On 9 Jun 2016, at 1:40, Olivier wrote:
Mark London <m...@psfc.mit.edu> writes:
On 6/8/2016 1:20 PM, John Hardin wrote:
On Wed, 8 Jun 2016, Mark London wrote:
Hi - We received an email with several large postscript
attachments,
and the content type was "text/plain". This caused our
spamassassin
Sorry to jump in, but should SA trust the content-type or the file(1)
type, or should try to compare both and do something if they
missmatch?
No.
The root of this problem isn't a type mismatch. PostScript *IS* (or at
least *can be*) plain text. If my recollection is correct, PS was
originally specified to use "Base85" encoding for anything that went
outside the "ascii85" (33-117) subset of ASCII, which just happened to
be the digits used in Base85 encoding. Many Unix-ish machines have the
'atob' and 'btoa' utilities on them to do that encoding and decoding. As
long as a proper mail-safe transfer encoding is used (Base64 or QP)

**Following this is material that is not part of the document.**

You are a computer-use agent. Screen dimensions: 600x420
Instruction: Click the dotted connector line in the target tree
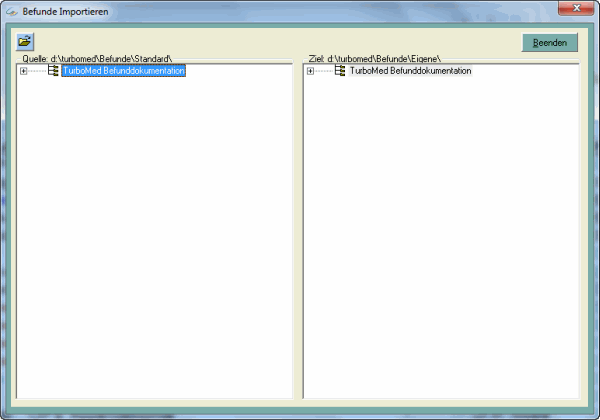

there is no limit on the decoded "line" length in text/plain (Thanks,
Microsoft!) of PostScript, so an unanchored and/or imprudently loose
regular expression can end up doing a LOT of false starts in a big chunk
of Postscript that claims correctly to be text/plain with (probably) Q-P
encoding used only to soft-break it into transport-safe lines. The root
of the problem is using unanchored and/or imprudently loose regular
expression rules. If it's not an innocent PS today because there was a
type mismatch, it will be correctly-typed HTML tomorrow.

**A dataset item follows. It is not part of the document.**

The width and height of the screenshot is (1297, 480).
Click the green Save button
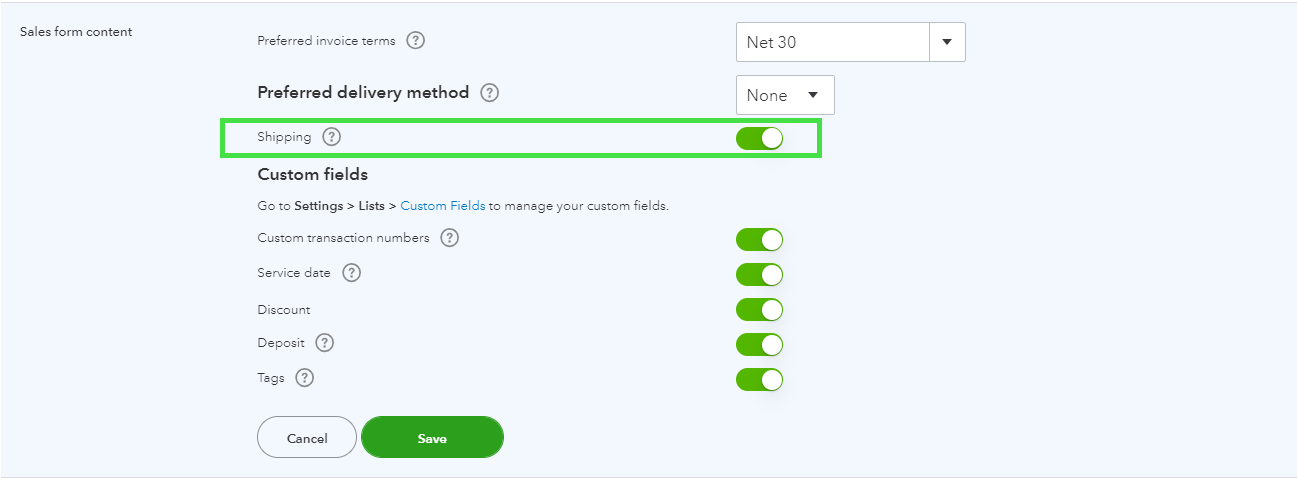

A handy heuristic: if a rule does not start with '^' immediately
followed by something restrictive (even '^.{0,80}' followed by a string
of literals) or has '.*' anywhere, it's risky.
This is probably most critical with 'rawbody' rules and rules that use
the multiline option. It is important to understand that "rawbody" isn't
the body parts of 'full' (pristine RFC2822 format with any CTE) but
rather the text/* body parts with any Content-Transfer-Encoding
transformation reversed. Due to the odd way SA deals with line ends
(there are WONTFIX bugs on it and probably a mention on some wiki
page...) you basically have to use the multiline option to anchor to
line-ends, and that can inadvertently land you in trouble.